Efraín no quiere volver a casa
Efraín es una torta a medio cocer, una paloma tonta que aletea entre Egipto y Asiria, un horno que arde lentamente toda la noche. Los reyes caen uno tras otro y nadie clama a nuestro Padre. Él dice que los redimiría, pero ellos gimen en sus camas en lugar de volverse.
7 1Cuando trato de sanar a Israel, se descubre el pecado de Efraín y las maldades de Samaria; porque practican el engaño: el ladrón irrumpe, y la banda de asaltantes saquea afuera. 2Pero no dicen en su corazón que yo recuerdo toda su maldad. Ahora sus obras los rodean; están delante de mi rostro.
3Con su maldad alegran al rey, y a los príncipes con sus mentiras. 4Todos ellos son adúlteros, como un horno encendido por el panadero, que deja de atizar el fuego desde que amasa la masa hasta que fermenta. 5En el día de nuestro rey, los príncipes se enfermaron con el ardor del vino; él dio la mano a los burladores. 6Porque se acercan con el corazón ardiente como un horno mientras acechan; toda la noche arde su ira, y por la mañana se enciende como fuego llameante. 7Todos ellos arden como un horno, y devoran a sus gobernantes. Todos sus reyes han caído; ninguno de ellos clama a mí.

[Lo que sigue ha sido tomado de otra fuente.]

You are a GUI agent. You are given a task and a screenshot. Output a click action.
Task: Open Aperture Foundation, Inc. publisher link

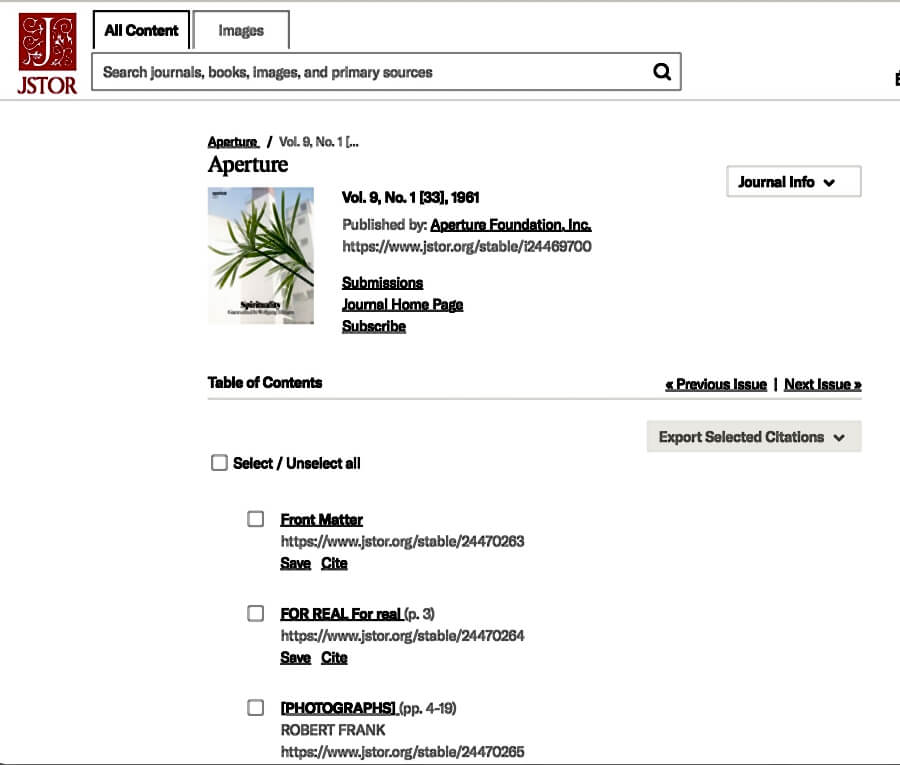[x=511, y=225]
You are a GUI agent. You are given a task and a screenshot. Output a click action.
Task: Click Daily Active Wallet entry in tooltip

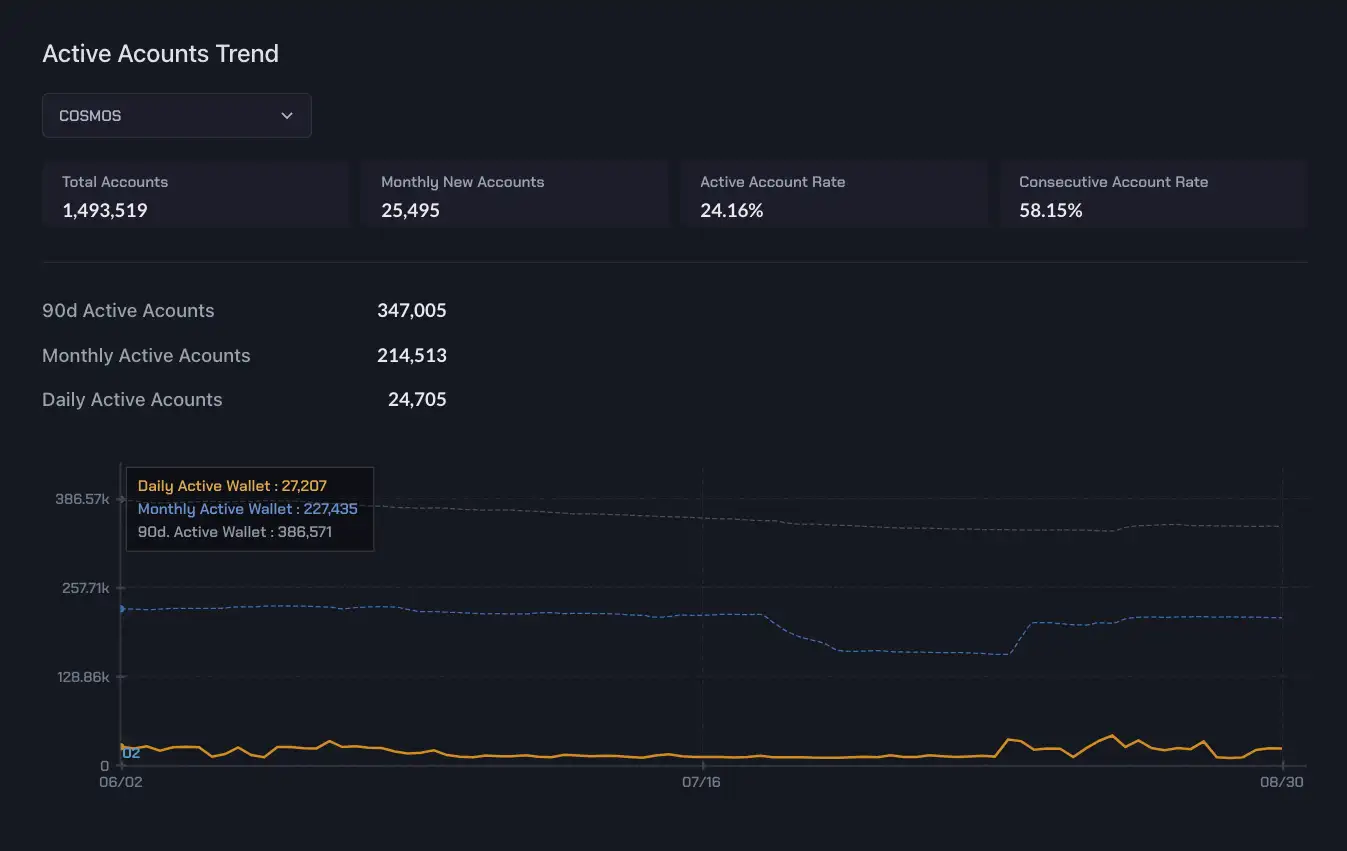(x=232, y=486)
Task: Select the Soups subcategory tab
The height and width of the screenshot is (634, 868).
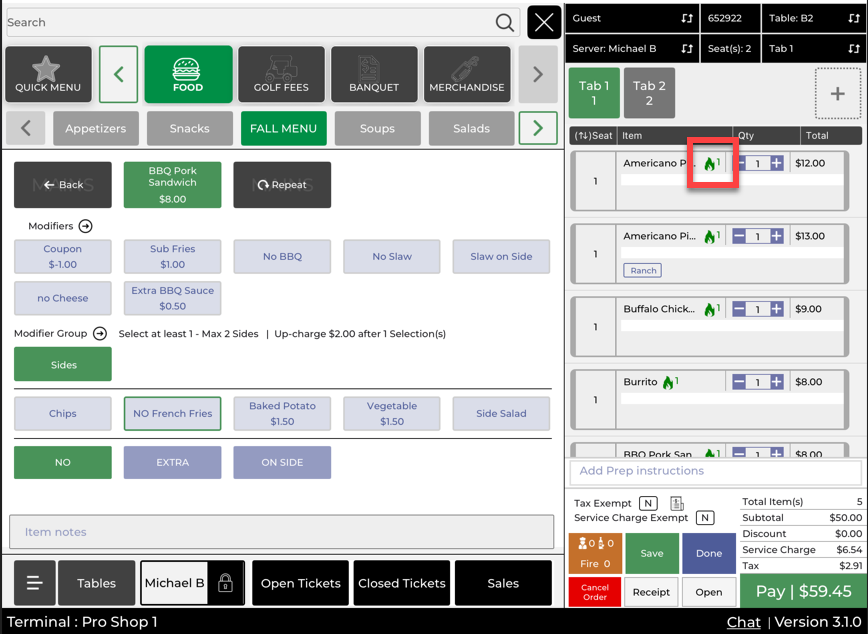Action: click(x=377, y=129)
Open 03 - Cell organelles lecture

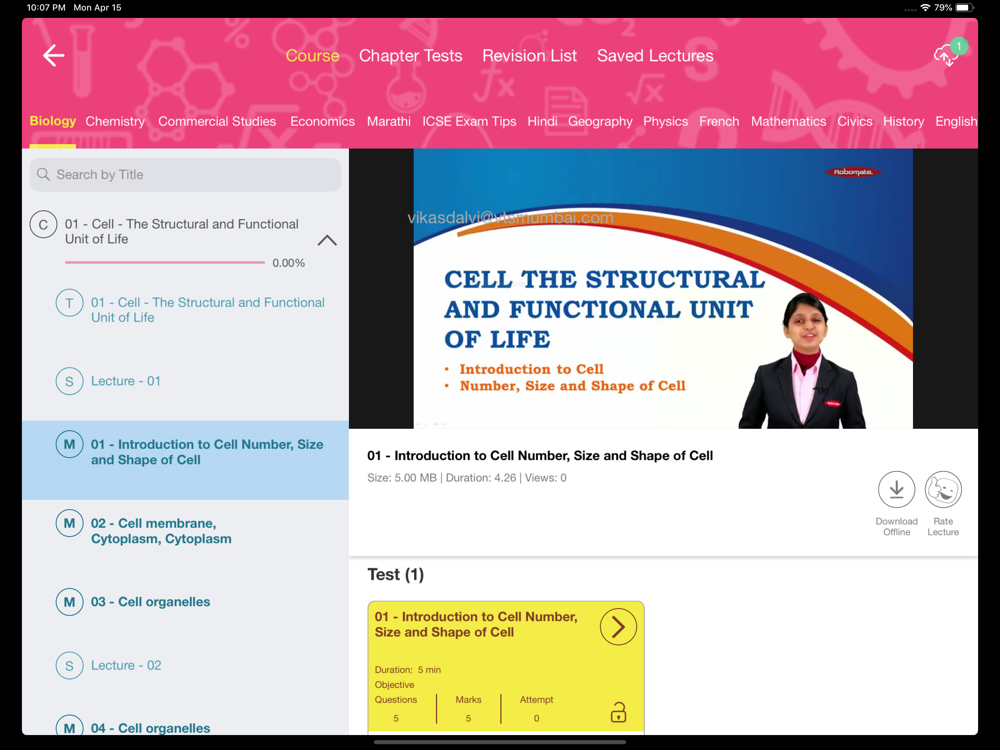[x=150, y=602]
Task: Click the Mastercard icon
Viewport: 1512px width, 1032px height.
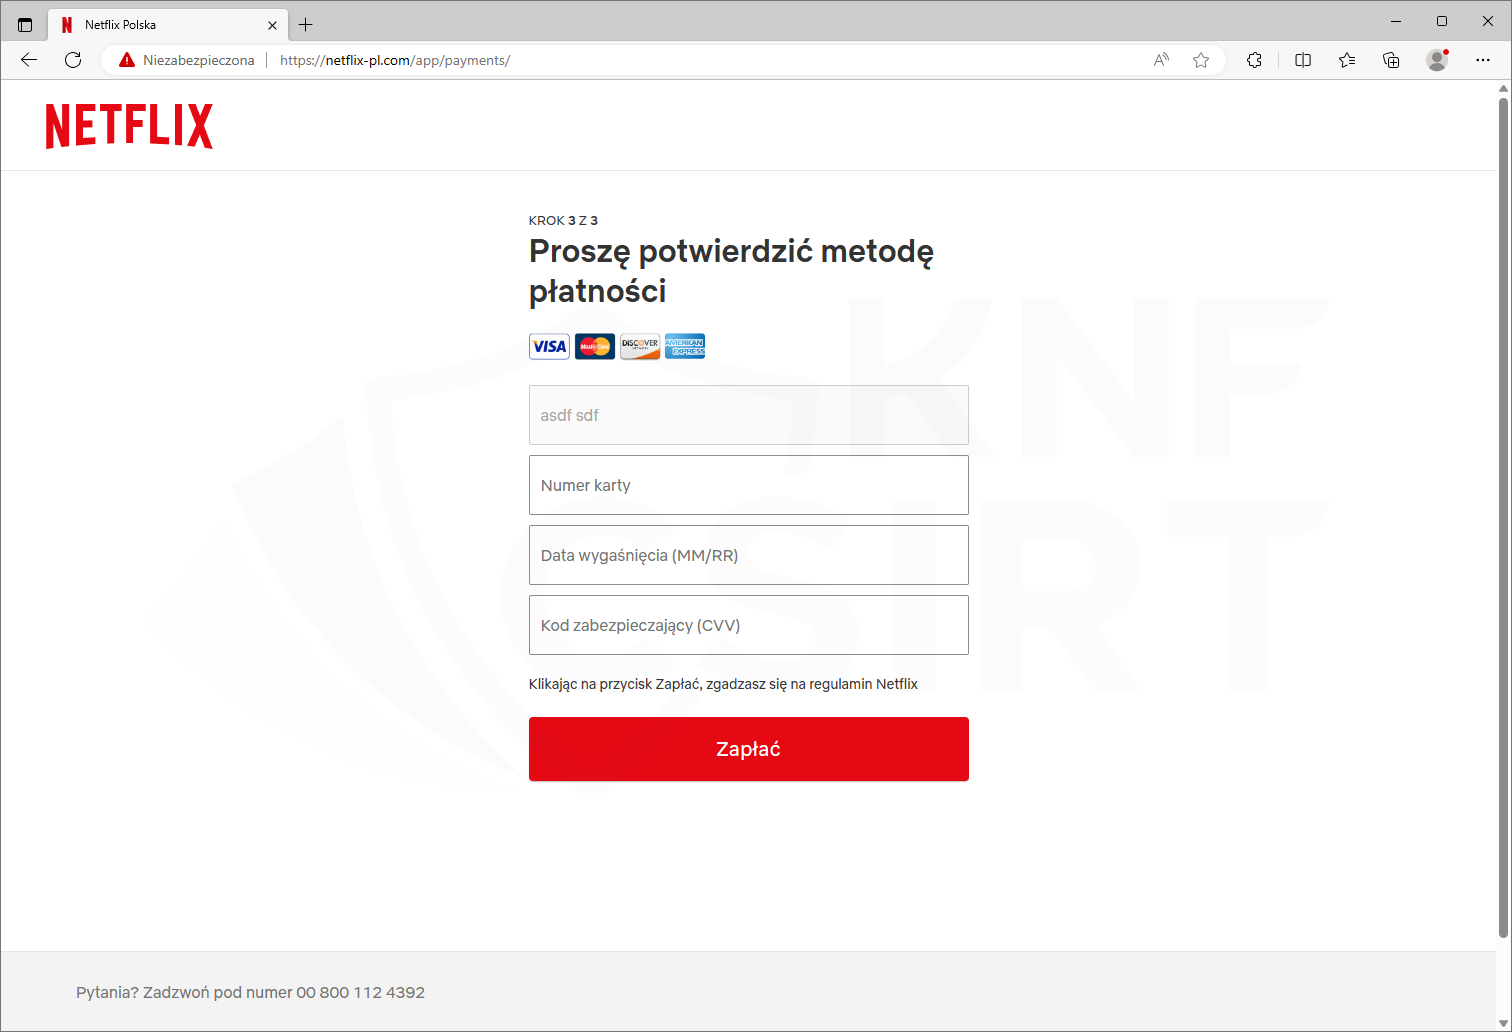Action: pos(595,346)
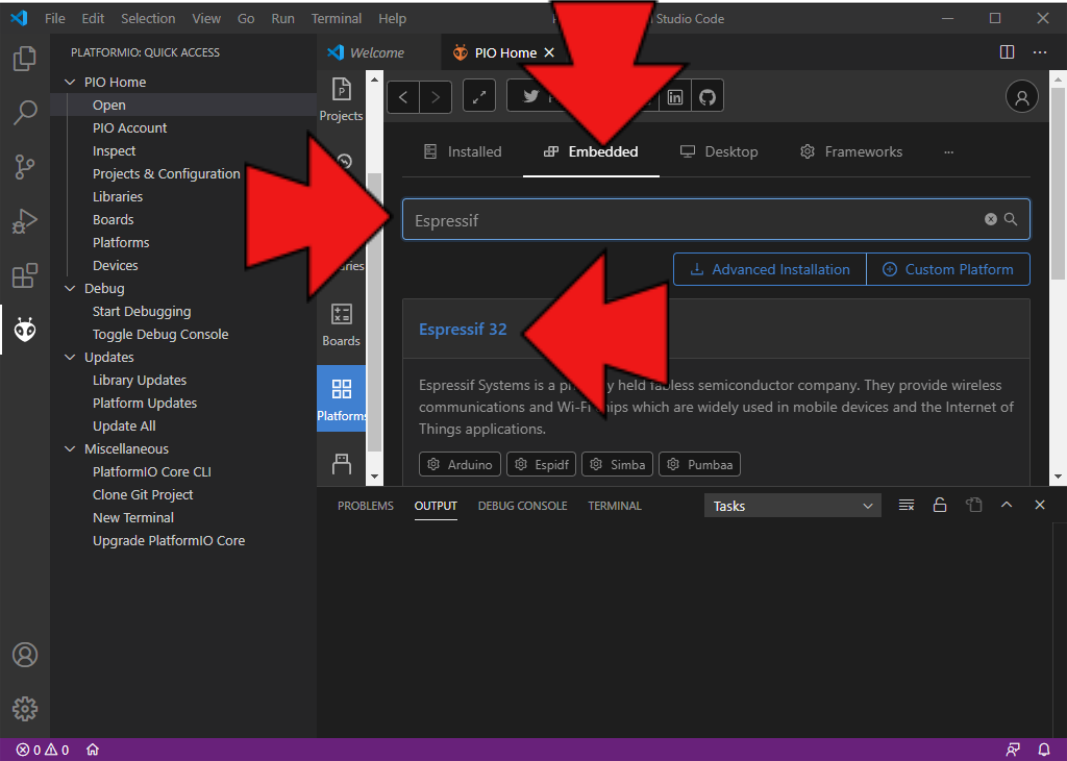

8Efraín se mezcla con los pueblos; Efraín es una torta no volteada. 9Los extraños devoran su fuerza, y él no lo sabe; canas están esparcidas sobre él, y él no lo sabe. 10El orgullo de Israel testifica contra su propio rostro, pero ellos no vuelven a su Padre, ni lo buscan, a pesar de todo esto.
11Efraín se ha vuelto como una paloma, ingenua y sin entendimiento, llamando a Egipto, yendo a Asiria. 12Mientras van, extenderé sobre ellos mi red; los haré caer como las aves del cielo. Los disciplinaré conforme fue advertida su asamblea.
13¡Ay de ellos, porque se apartaron de mí! ¡Destrucción sobre ellos, porque se rebelaron contra mí! Yo los redimiría, pero ellos hablan mentiras contra mí. 14No claman a mí de corazón, sino que gimen sobre sus camas; por el grano y el vino nuevo se hacen incisiones; se apartan de mí. a a v14 Cortarse el cuerpo era parte de los ritos paganos de fertilidad de Canaán, practicados para suplicar a los dioses de la tormenta por grano y vino, lo opuesto a clamar al Padre de corazón. 15Aunque yo adiestré y fortalecí sus brazos, ellos traman el mal contra mí. 16Se vuelven, pero no hacia lo alto; se han vuelto como un arco flojo. Sus príncipes caerán a espada por la insolencia de su lengua; esto los hará objeto de burla en la tierra de Egipto.